**Task instructions:** Return the lines below that contain "will".

- - -

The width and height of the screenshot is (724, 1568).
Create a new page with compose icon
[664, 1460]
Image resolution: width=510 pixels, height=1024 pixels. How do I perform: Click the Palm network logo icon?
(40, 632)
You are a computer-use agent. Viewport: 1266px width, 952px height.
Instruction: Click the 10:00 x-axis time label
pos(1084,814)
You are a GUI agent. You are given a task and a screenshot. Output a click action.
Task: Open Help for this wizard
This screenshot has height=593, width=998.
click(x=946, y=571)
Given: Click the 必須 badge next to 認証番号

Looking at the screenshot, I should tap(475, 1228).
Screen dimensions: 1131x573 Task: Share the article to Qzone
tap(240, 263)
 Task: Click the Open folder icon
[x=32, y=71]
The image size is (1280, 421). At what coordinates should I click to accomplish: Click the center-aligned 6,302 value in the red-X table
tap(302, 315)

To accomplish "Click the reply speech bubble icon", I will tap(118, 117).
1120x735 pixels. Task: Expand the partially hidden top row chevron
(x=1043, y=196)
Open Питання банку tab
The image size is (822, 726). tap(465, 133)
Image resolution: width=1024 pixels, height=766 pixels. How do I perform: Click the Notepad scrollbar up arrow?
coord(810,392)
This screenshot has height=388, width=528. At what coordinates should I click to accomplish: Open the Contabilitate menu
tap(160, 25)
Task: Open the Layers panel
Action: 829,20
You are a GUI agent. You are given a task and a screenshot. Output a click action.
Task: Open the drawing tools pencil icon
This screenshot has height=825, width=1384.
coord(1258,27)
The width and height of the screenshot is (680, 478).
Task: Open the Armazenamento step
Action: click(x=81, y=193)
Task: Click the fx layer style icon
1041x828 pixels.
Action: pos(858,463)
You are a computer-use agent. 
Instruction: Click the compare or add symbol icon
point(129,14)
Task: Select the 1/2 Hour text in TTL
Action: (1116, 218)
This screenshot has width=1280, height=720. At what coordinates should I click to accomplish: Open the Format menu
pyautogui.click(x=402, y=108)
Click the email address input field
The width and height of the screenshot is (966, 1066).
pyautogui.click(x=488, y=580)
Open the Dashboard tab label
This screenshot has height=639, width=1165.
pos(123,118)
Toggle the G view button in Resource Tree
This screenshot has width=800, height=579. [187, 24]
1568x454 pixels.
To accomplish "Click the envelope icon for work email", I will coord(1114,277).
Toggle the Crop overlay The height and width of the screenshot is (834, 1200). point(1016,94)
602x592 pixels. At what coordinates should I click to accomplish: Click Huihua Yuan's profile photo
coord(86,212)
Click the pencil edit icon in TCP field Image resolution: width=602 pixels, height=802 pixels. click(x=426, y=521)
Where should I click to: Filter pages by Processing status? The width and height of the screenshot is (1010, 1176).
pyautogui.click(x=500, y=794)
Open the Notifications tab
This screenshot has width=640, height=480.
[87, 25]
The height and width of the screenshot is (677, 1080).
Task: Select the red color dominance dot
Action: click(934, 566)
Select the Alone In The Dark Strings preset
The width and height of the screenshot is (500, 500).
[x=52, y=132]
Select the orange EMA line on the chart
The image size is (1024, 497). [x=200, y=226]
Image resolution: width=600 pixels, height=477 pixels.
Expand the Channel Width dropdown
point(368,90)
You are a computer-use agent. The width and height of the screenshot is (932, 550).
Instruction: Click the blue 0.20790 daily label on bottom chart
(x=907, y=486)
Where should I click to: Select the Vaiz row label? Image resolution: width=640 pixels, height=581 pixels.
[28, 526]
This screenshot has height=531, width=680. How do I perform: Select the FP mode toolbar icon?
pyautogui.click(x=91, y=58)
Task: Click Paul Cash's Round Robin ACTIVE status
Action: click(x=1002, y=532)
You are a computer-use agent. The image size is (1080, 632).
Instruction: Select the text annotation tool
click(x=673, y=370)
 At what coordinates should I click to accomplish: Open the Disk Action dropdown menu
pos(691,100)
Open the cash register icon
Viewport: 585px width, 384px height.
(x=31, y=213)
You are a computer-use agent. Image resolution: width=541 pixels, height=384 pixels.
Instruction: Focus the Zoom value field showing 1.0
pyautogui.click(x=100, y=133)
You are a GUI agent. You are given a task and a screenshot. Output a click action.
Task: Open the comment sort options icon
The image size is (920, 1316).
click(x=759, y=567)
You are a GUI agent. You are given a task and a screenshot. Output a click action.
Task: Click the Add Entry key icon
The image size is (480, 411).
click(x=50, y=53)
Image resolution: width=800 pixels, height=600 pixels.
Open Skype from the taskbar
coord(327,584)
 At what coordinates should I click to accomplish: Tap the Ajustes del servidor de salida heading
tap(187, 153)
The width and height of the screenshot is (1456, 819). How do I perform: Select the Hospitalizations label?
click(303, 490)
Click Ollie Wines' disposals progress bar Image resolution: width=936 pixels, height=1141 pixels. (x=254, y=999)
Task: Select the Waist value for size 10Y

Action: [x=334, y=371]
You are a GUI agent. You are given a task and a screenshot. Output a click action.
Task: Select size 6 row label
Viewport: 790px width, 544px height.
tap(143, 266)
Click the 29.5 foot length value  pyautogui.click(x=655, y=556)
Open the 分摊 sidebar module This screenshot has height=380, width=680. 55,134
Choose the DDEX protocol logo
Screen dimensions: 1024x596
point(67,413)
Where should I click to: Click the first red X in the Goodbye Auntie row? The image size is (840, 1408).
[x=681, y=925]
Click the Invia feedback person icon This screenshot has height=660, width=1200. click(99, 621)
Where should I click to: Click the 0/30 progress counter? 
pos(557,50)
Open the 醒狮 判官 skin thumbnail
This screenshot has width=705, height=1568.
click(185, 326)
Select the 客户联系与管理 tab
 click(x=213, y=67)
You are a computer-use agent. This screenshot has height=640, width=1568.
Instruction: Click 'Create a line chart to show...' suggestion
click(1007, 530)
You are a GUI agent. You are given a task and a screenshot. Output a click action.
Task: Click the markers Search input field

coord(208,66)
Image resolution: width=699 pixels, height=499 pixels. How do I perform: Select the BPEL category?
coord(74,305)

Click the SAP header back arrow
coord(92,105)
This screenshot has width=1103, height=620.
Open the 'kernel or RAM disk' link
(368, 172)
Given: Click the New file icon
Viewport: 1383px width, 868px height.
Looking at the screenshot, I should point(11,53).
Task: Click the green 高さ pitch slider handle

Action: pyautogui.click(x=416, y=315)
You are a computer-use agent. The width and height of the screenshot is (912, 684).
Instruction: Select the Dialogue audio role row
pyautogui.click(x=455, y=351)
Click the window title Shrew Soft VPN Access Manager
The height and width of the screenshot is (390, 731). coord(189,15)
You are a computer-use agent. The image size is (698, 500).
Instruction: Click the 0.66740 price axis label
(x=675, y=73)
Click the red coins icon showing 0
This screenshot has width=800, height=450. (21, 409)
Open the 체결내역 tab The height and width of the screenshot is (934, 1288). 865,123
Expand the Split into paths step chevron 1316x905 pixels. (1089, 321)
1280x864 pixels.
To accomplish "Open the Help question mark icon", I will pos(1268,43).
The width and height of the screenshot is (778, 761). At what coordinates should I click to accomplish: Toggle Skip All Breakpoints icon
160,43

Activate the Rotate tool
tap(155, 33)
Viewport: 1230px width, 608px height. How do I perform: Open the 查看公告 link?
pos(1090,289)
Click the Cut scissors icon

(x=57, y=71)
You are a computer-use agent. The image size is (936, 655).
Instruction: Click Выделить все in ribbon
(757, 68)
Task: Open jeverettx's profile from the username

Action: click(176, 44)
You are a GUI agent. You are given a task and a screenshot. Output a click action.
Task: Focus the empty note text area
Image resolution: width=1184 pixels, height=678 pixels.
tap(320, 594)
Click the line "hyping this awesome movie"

- - -

**Answer to this problem:**
To accomplish "Click the reply speech bubble icon", I will tap(118, 117).
To accomplish "Click the envelope icon for work email", I will coord(1114,277).
To accomplish "Open the Help question mark icon", I will pos(1268,43).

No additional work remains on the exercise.